WORK TO COMPLETE: Retrieve every line of the data holding the word "search".

Start of EXERCISE DATA

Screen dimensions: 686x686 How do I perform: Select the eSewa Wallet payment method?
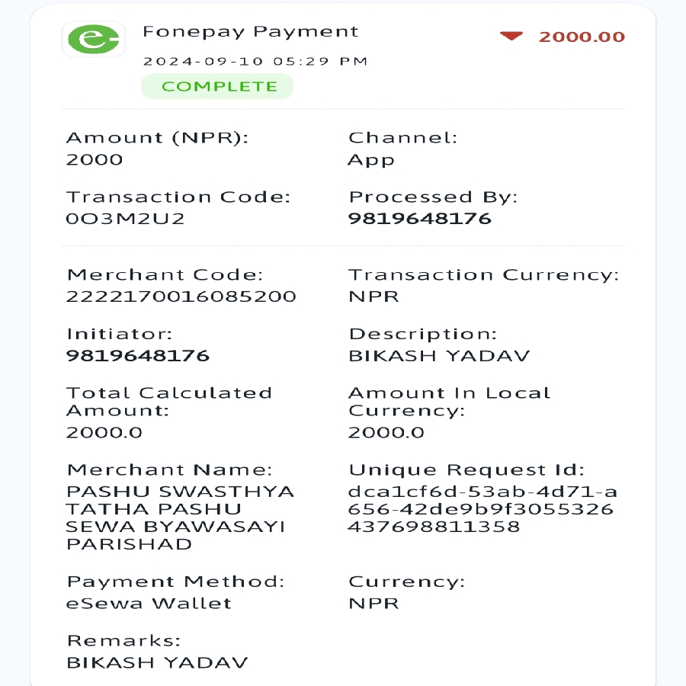(x=149, y=604)
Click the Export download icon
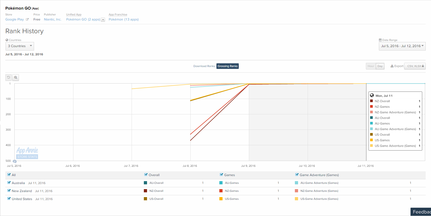The image size is (431, 216). click(x=392, y=66)
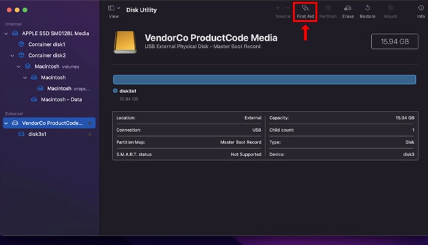428x245 pixels.
Task: Select Container disk1 in sidebar
Action: click(46, 44)
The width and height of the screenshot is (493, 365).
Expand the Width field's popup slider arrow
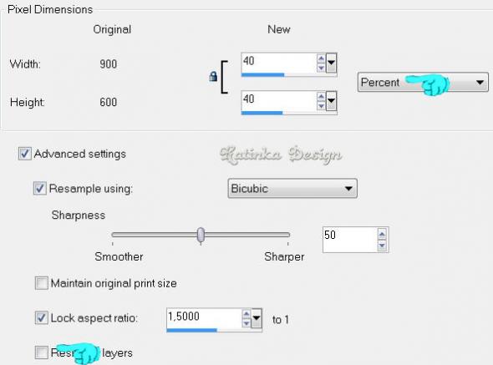pyautogui.click(x=331, y=63)
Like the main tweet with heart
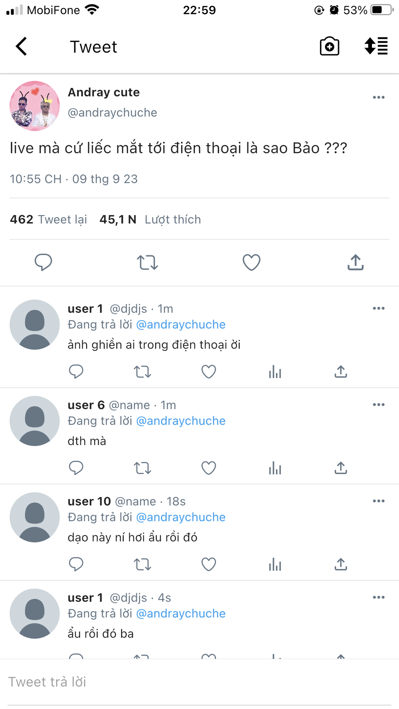Image resolution: width=399 pixels, height=709 pixels. click(x=251, y=262)
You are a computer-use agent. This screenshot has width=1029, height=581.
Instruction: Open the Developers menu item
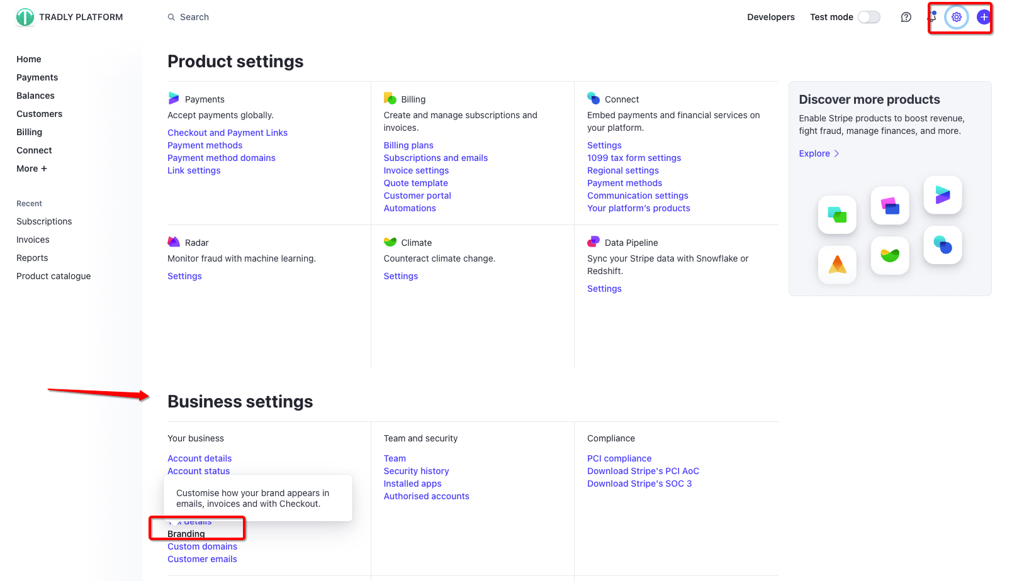pos(770,18)
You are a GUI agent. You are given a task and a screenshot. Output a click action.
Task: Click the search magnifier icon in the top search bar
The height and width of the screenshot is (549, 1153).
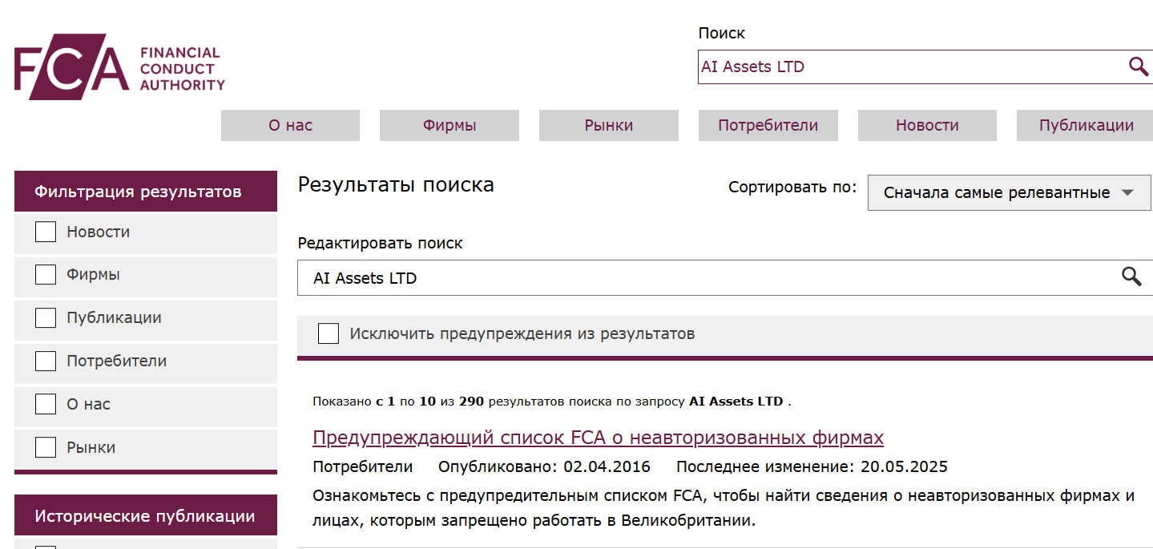(x=1138, y=67)
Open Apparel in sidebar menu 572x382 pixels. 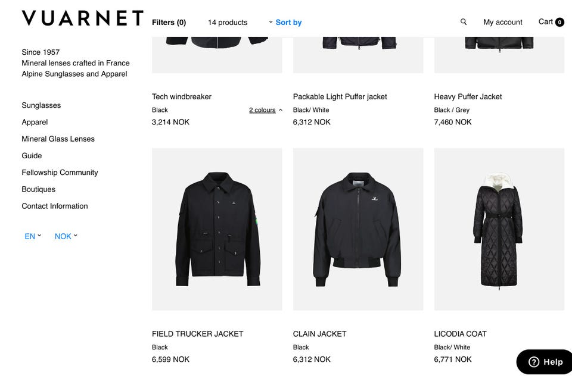(x=35, y=122)
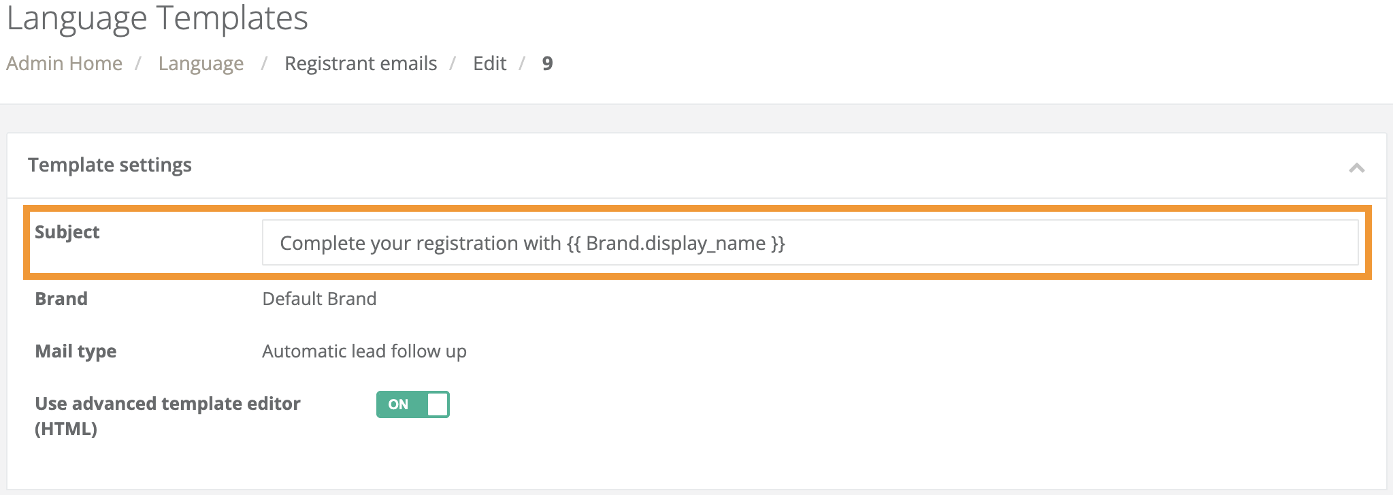Navigate to the Language breadcrumb link

[x=201, y=63]
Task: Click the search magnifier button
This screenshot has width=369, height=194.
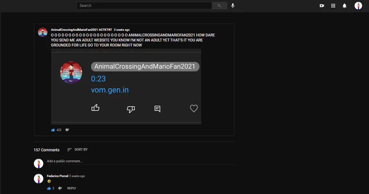Action: [x=219, y=6]
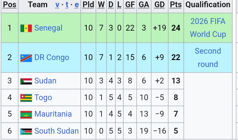Click the GD column header
This screenshot has width=238, height=140.
[x=159, y=5]
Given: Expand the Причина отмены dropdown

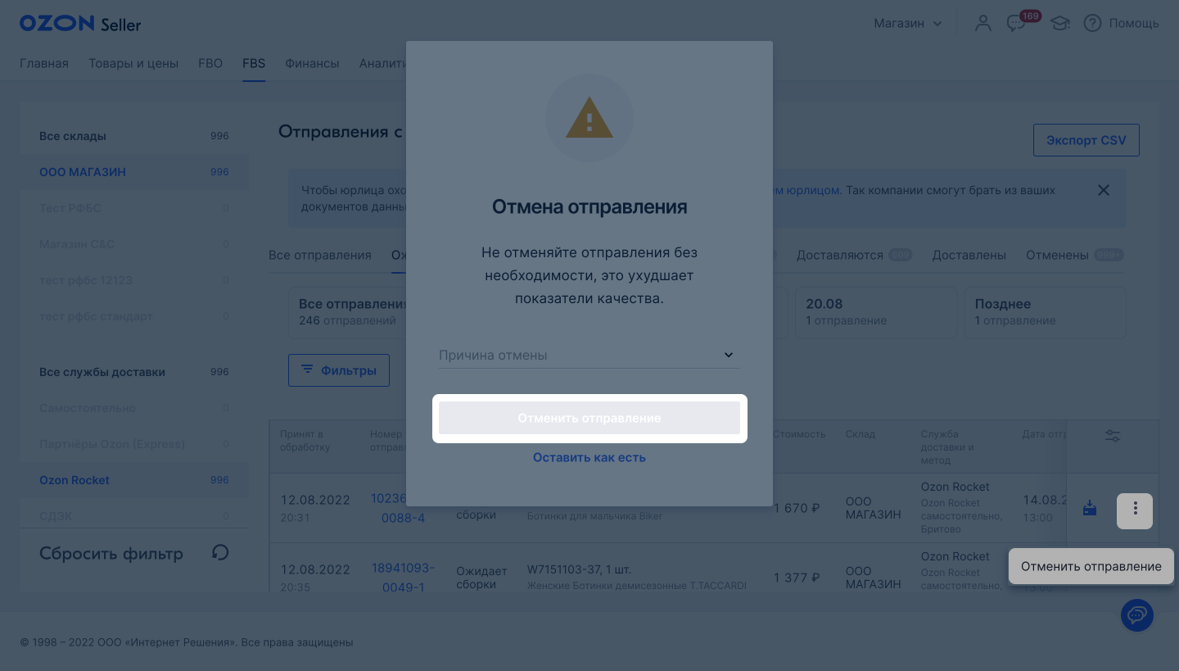Looking at the screenshot, I should (x=590, y=355).
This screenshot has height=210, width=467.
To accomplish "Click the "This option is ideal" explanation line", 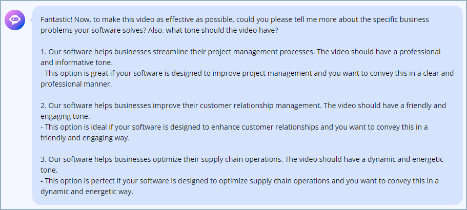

End of EXERCISE DATA

FINISHED TASK:
Task: Click the search magnifier icon in the top search bar
Task: Click the search magnifier button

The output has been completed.